Extend the pgsql-hackers reply below about row filtering for logical replication, starting right after its last quoted sentence.
**** PASSAGE SHOWN ****
Re: row filtering for logical replication - Mailing list pgsql-hackers

From Amit Kapila
Subject Re: row filtering for logical replication
Date
Msg-id CAA4eK1+m45Xyzx7AUY9TyFnB6CZ7_+_uooPb7WHSpp7UE=YmKg@mail.gmail.com
Whole thread Raw
In response to Re: row filtering for logical replication  (Alvaro Herrera <alvherre@alvh.no-ip.org>)
Responses Re: row filtering for logical replication
List pgsql-hackers
On Thu, Jan 20, 2022 at 7:56 PM Alvaro Herrera <alvherre@alvh.no-ip.org> wrote:
>
> > >  Maybe this was meant to be "validate RF
> > > expressions" and return, perhaps, a bitmapset of all invalid columns
> > > referenced?
> >
> > Currently, we stop as soon as we find the first invalid column.
>
> That seems quite strange.  (And above you say "gather as much info as
> possible", so why stop at the first one?)
**** DATA EXCERPT ****
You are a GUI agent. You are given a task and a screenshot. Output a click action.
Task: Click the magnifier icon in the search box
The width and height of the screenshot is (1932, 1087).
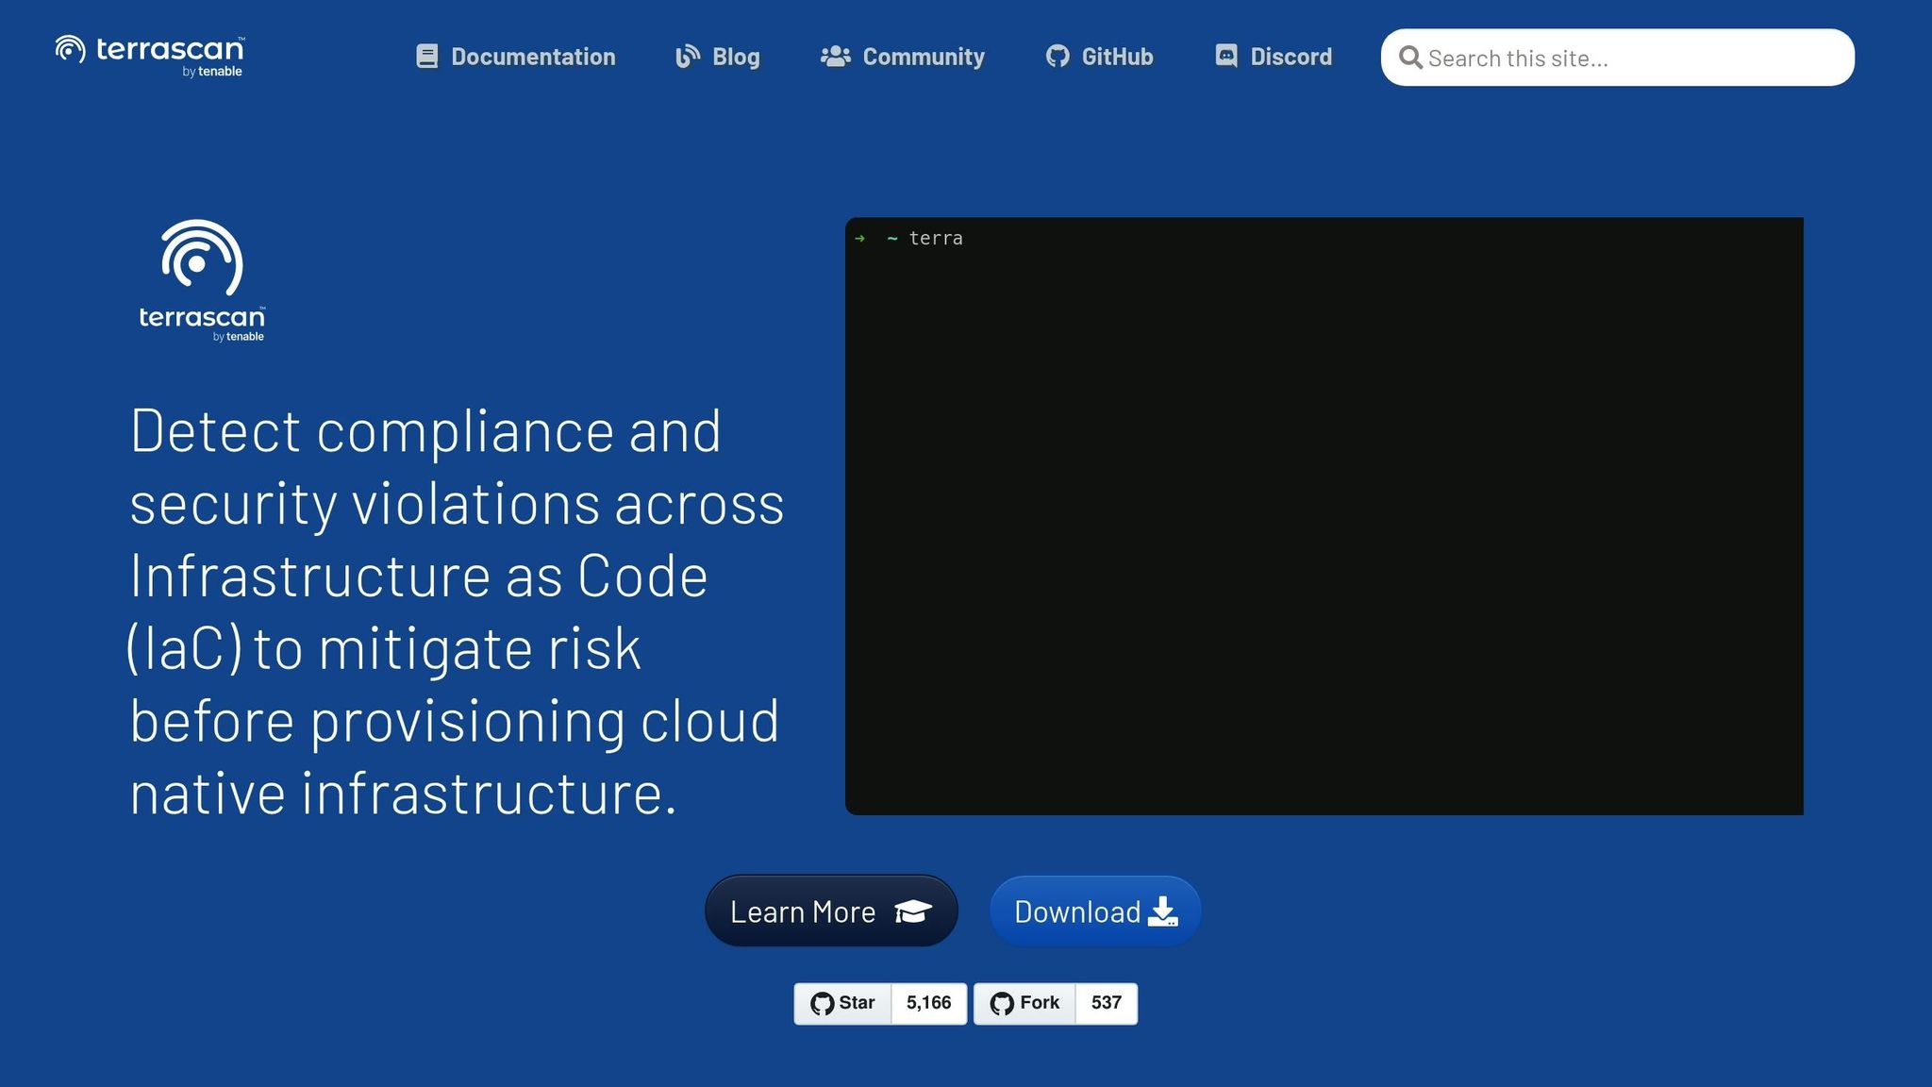pyautogui.click(x=1410, y=58)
****
* EXERCISE RESULT *
>

Because that is an error case, so, there doesn't seem to be any
benefit in proceeding further. However, we can build all the required
information by processing all publications (aka gather all
information) and then later give an error if that idea appeals to you
more.

> > >  (What is an invalid column in the first place?)
> >
> > A column that is referenced in the row filter but is not part of
> > Replica Identity.
>
> I do wonder how do these invalid columns reach the table definition in
> the first place.  Shouldn't these be detected at DDL time and prohibited
> from getting into the definition?
>

As mentioned by Peter E [1], there are two ways to deal with this: (a)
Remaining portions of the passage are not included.